(Dataset entries)
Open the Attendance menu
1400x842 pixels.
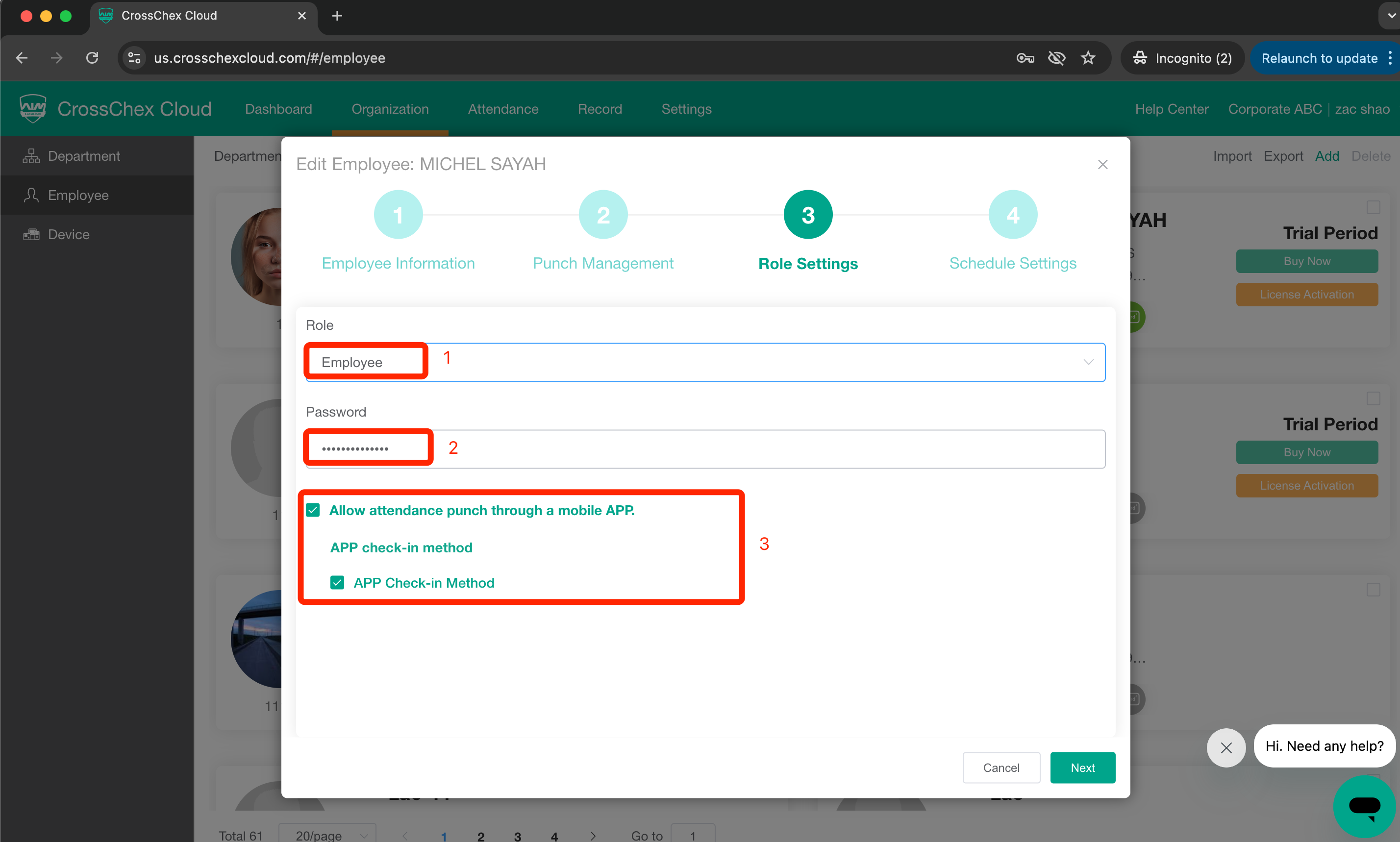503,109
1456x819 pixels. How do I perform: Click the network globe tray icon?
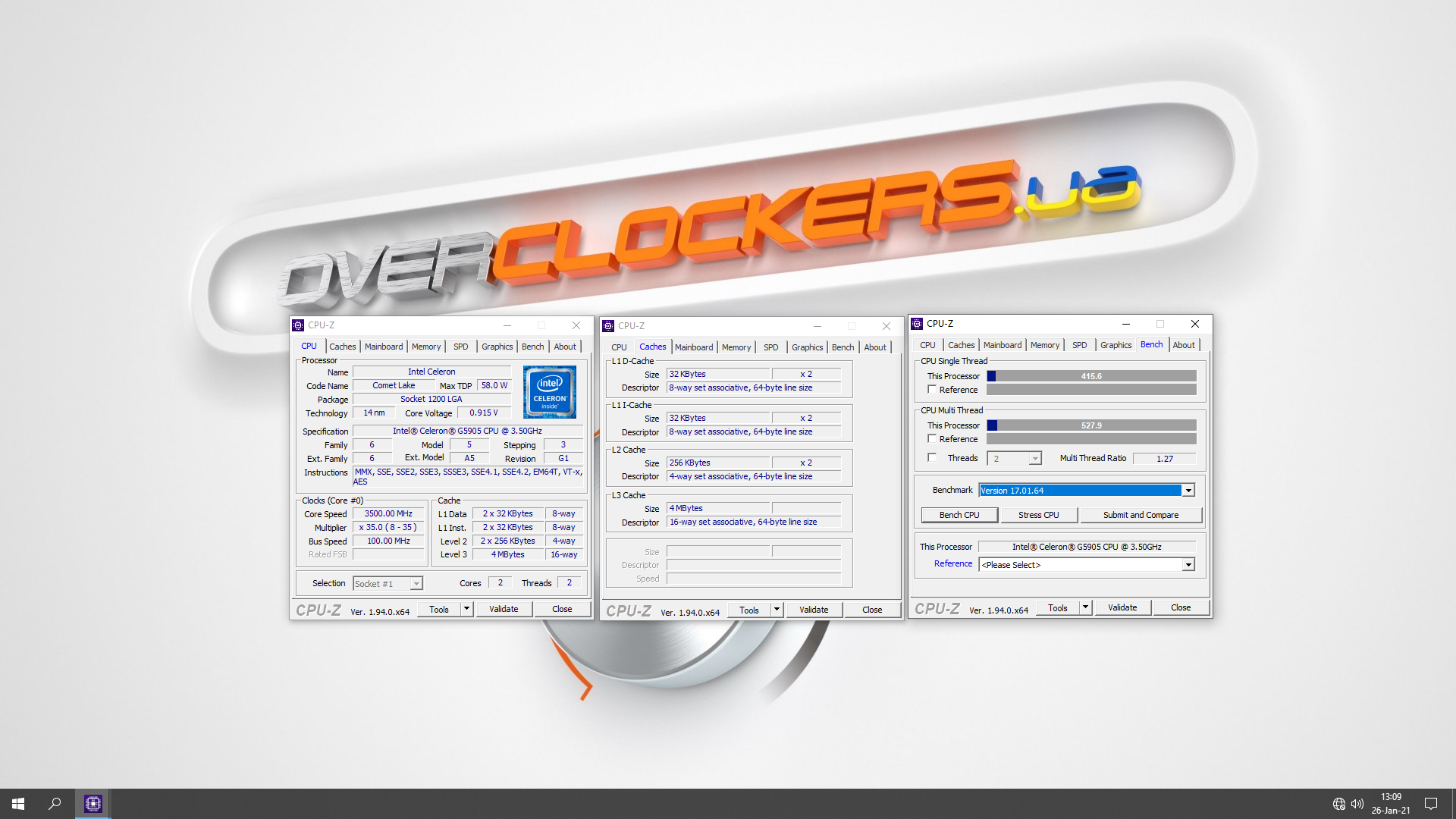point(1339,804)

[EXERCISE AIM]: Output nothing but the entries above, exactly, once the pictures are removed.

[YOUR RESPONSE]:
Open the Attendance menu
1400x842 pixels.
503,109
1456x819 pixels. How do I perform: Click the network globe tray icon?
point(1339,804)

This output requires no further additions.